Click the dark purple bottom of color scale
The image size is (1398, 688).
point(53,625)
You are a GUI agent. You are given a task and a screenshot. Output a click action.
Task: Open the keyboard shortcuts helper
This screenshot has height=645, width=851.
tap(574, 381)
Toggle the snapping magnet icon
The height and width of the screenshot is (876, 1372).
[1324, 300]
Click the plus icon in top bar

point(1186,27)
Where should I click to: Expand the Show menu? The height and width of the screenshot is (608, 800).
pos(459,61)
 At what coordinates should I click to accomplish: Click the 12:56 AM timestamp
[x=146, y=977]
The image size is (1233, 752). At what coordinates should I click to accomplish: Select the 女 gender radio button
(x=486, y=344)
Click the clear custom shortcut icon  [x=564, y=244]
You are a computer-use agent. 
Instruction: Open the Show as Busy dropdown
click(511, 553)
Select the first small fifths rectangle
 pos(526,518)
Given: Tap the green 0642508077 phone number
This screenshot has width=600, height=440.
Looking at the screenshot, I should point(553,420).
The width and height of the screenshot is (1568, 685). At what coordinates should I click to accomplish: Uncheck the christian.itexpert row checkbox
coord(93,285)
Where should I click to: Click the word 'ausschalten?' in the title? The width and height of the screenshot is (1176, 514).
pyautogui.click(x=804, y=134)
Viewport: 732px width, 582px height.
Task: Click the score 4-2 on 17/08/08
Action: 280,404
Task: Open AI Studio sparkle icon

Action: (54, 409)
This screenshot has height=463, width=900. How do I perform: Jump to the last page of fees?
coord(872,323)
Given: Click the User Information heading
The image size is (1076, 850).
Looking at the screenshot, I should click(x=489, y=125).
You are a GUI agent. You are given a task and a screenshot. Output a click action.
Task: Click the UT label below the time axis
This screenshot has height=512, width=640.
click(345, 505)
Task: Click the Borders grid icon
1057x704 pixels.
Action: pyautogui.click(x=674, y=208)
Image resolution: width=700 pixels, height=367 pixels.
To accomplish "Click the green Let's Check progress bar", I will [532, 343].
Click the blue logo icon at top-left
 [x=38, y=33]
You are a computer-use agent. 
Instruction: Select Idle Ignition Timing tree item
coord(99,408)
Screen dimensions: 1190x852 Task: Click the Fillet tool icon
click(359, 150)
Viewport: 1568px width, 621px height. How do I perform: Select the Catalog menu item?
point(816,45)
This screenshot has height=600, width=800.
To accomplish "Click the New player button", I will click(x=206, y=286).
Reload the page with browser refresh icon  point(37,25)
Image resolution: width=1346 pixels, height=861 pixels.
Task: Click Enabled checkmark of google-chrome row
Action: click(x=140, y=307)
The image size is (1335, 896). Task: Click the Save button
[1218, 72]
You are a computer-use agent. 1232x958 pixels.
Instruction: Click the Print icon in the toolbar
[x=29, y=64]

● **Your task**:
Gather and copy out every line of the material above that contains the word "what".

● **Response to the exercise**:
 At what coordinates should I click to accomplish: Click the 12:56 AM timestamp
The image size is (1233, 752). At what coordinates should I click to accomplish: Select the 女 gender radio button
The width and height of the screenshot is (1568, 685). At what coordinates should I click to accomplish: Uncheck the christian.itexpert row checkbox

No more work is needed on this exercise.